05/29/2026
“Why are you still holding onto this?”
That question is rarely as innocent as it sounds.
Sometimes it is not asked because someone genuinely wants to understand why it still hurts. It is asked because your memory has become inconvenient. Because the issue did not disappear on their timeline. Because you are no longer willing to pretend that time passing is the same thing as repair.
That is when accountability gets reframed as bitterness.
You remember what happened, so you are “holding a grudge.” You bring up the pattern, so you are “living in the past.” You no longer trust them the same way, so you are “punishing them.” You stop giving the same access, and suddenly you are the one making things difficult.
But a grudge is not the same as a wound that was never repaired.
A grudge is when someone wants revenge.
Accountability is when someone wants the truth to stop being avoided.
And that difference matters.
Because many people are very comfortable causing harm as long as the impact has an expiry date. They want the right to hurt you, disappoint you, dismiss you, cross the line, and then eventually be treated like none of it counts anymore because enough time has passed.
But time does not erase what was never acknowledged.
It only reveals who expected your silence to do the work their accountability never did.
That is why being accused of “holding a grudge” can feel so manipulative. It pulls the focus away from what happened and places it on your refusal to forget. Now the problem is not the behaviour. The problem is that you still remember it clearly.
And once the conversation moves there, they do not have to face the original wound.

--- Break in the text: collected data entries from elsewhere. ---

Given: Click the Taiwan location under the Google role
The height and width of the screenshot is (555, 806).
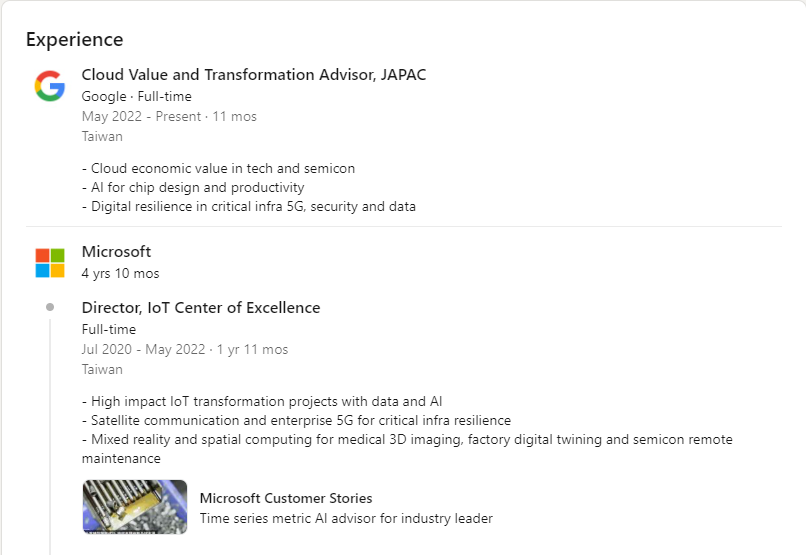Looking at the screenshot, I should pos(102,137).
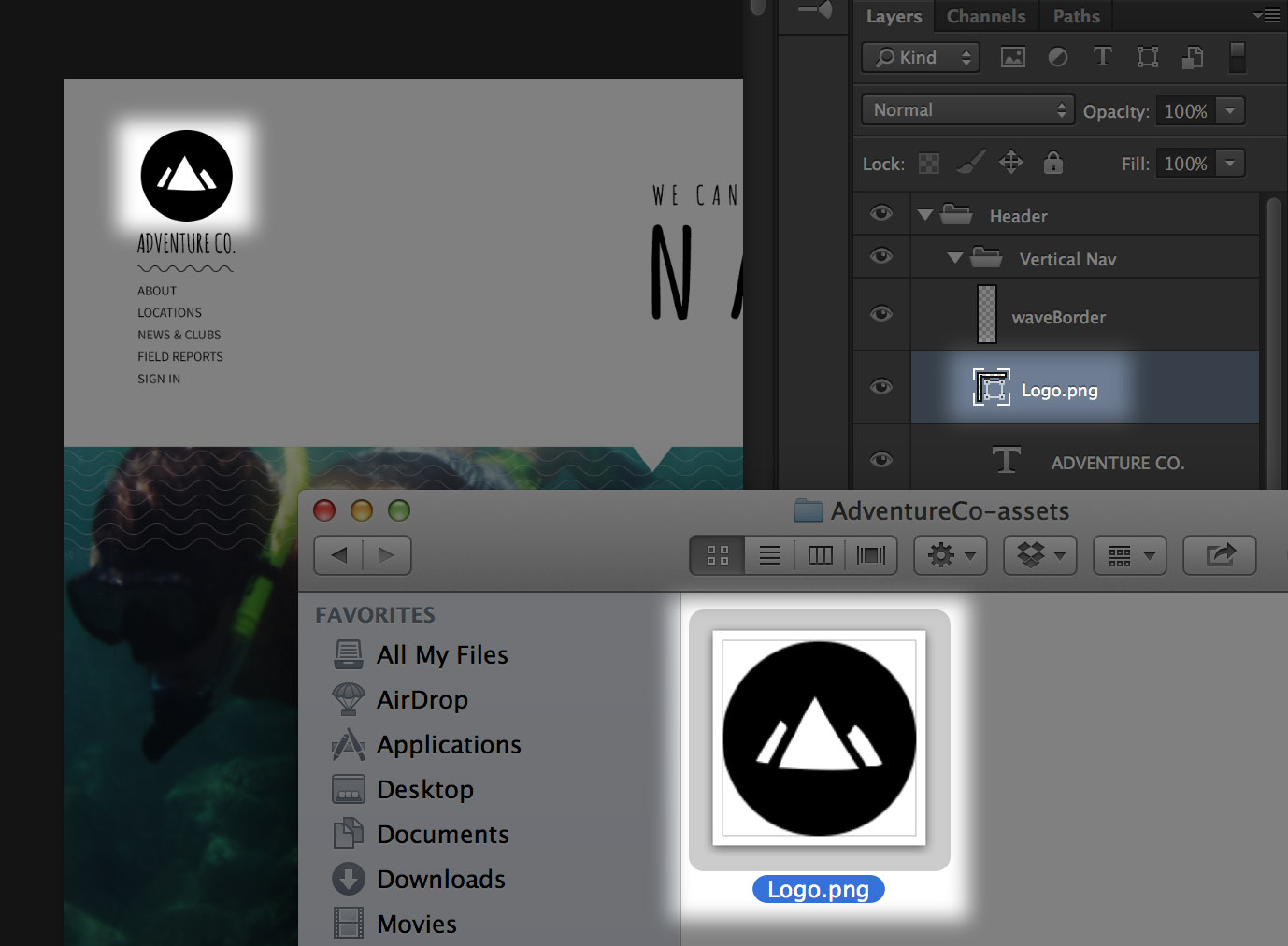Filter for type layers only

[x=1102, y=57]
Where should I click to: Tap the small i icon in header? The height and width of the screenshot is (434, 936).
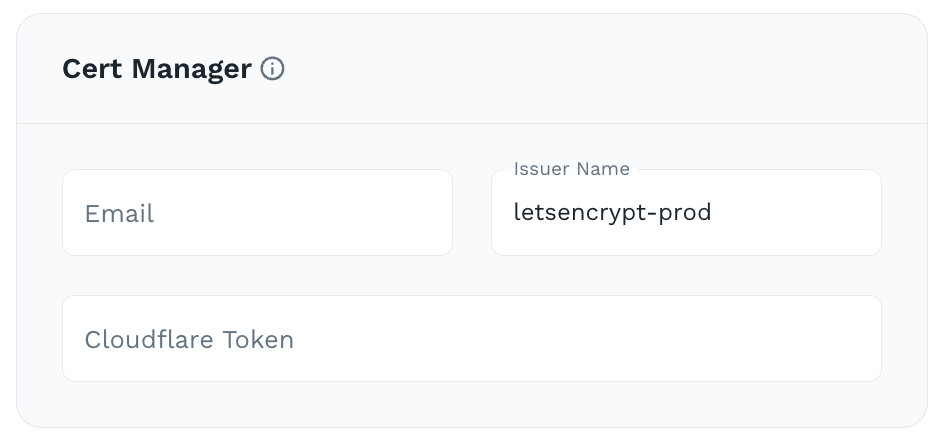coord(272,69)
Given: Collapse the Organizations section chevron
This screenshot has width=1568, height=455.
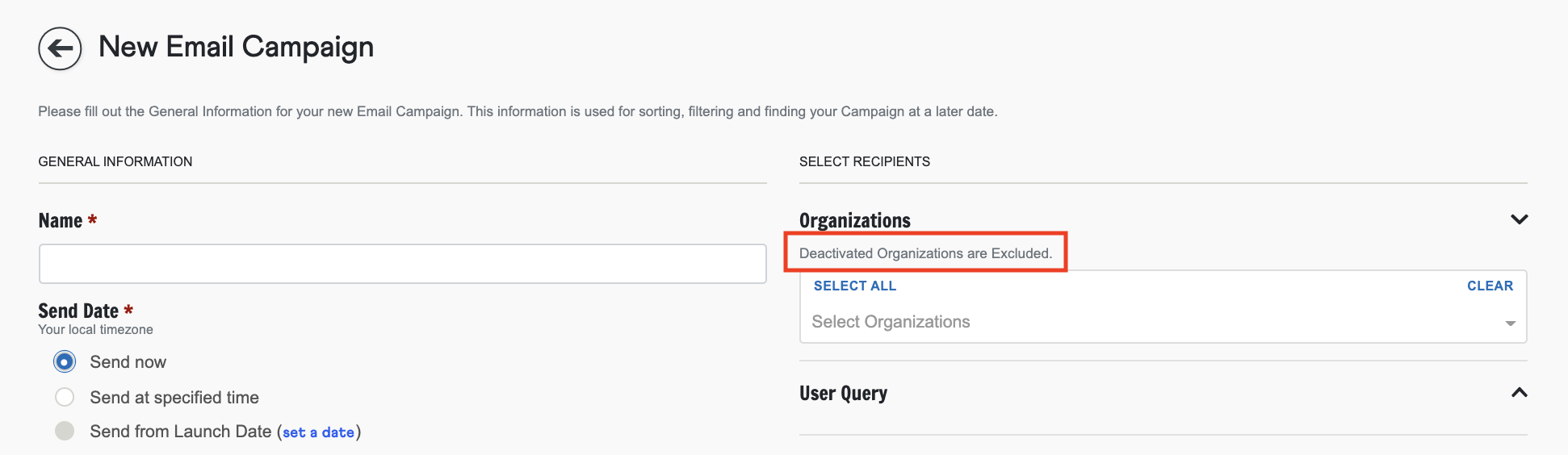Looking at the screenshot, I should pyautogui.click(x=1519, y=219).
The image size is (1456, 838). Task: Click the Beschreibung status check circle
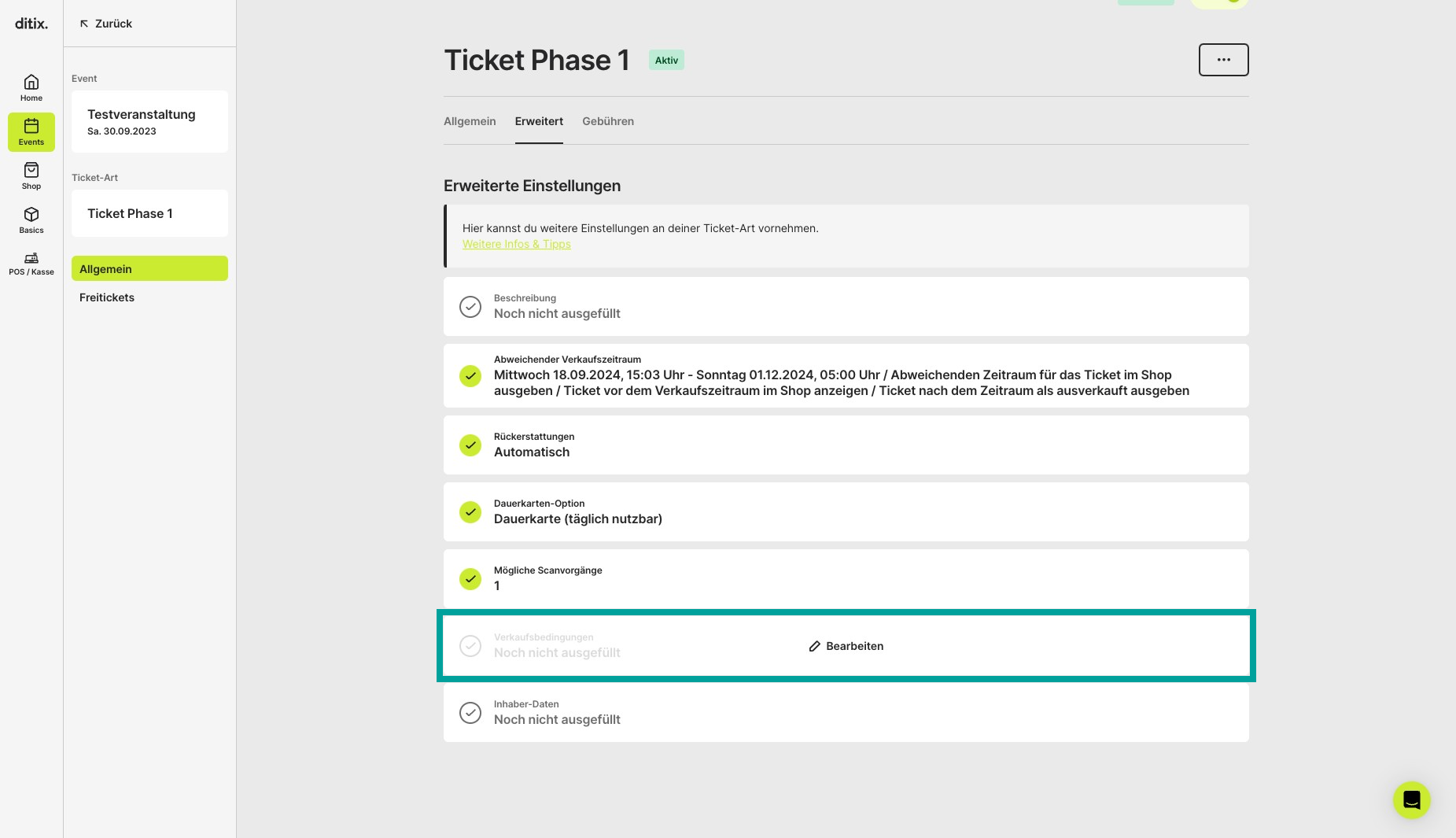coord(470,307)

They only have to make your memory look like the issue.
That is the trick.
If they can make accountability look like bitterness, they never have to repair anything. If they can make your boundaries look like resentment, they never have to ask why those boundaries became necessary. If they can make your pain look like an attitude problem, they never have to sit with the fact that their behaviour changed how safe you feel around them.
But remembering is not cruelty.
Not trusting someone who repeatedly hurt you is not spite.
Changing how much access someone gets after they showed you what they do with it is not bitterness.
It is information being respected.
The people who genuinely want repair do not shame you for still feeling the impact. They do not rush you into pretending. They do not get offended that trust now has to be rebuilt instead of automatically restored.
They understand that harm has consequences.
The people who only want comfort want something different.
They want the benefits of forgiveness without the discomfort of accountability. They want the relationship to go back to normal without ever having to look at what normal was costing you. They want your nervous system to recover on command so they do not have to feel guilty anymore.
That is not repair.
That is pressure.
So if someone keeps calling your memory a grudge, pay attention.
They may not be upset that you are bitter.
They may be upset that you are no longer willing to pretend the harm did not matter.